Acara perpisahan yang semakin dekat terasa seperti beban semakin berat bagi Rosi. Setiap hari di sekolah, ia berusaha bersikap tenang, tetapi hatinya seolah melawan. Rasa sakit dari penolakan Wulan masih menancap dalam, dan ia tahu bahwa meski perpisahan adalah waktu untuk merayakan, bagi dirinya itu adalah pengingat pahit dari sesuatu yang hilang.
Hari demi hari, Rosi melatih dirinya untuk berpura-pura.
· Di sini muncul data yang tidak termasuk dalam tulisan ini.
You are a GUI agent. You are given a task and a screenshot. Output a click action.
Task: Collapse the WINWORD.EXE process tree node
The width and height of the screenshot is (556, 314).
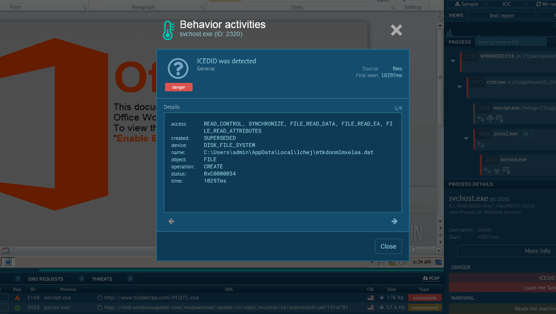(453, 61)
Ia tersenyum saat berada di sekitar teman-teman, berusaha tidak menunjukkan bahwa hatinya hancur. Dia mulai mengalihkan fokusnya pada hal lain, seperti menggambar dan menulis, tetapi segala sesuatu itu terasa hampa tanpa kehadiran Wulan. Dalam setiap lukisan dan tiap kata yang ia tulis, namanya tak bisa lepas dari pikiran.
Malam sebelum acara perpisahan, Rosi duduk di mejanya, mengamati lukisan yang ia buat selama seminggu terakhir. Sebuah lukisan yang menunjukkan langit senja dengan pemandangan laut, menggambarkan keindahan dan ketenangan yang ia inginkan. Namun, di dalam hatinya, lukisan itu hanya mencerminkan kesedihan yang tumbuh semakin dalam. Dalam beberapa hari terakhir, ia mulai berlatih menghadapi Wulan, berusaha untuk tidak menunjukkan tampangnya yang terluka.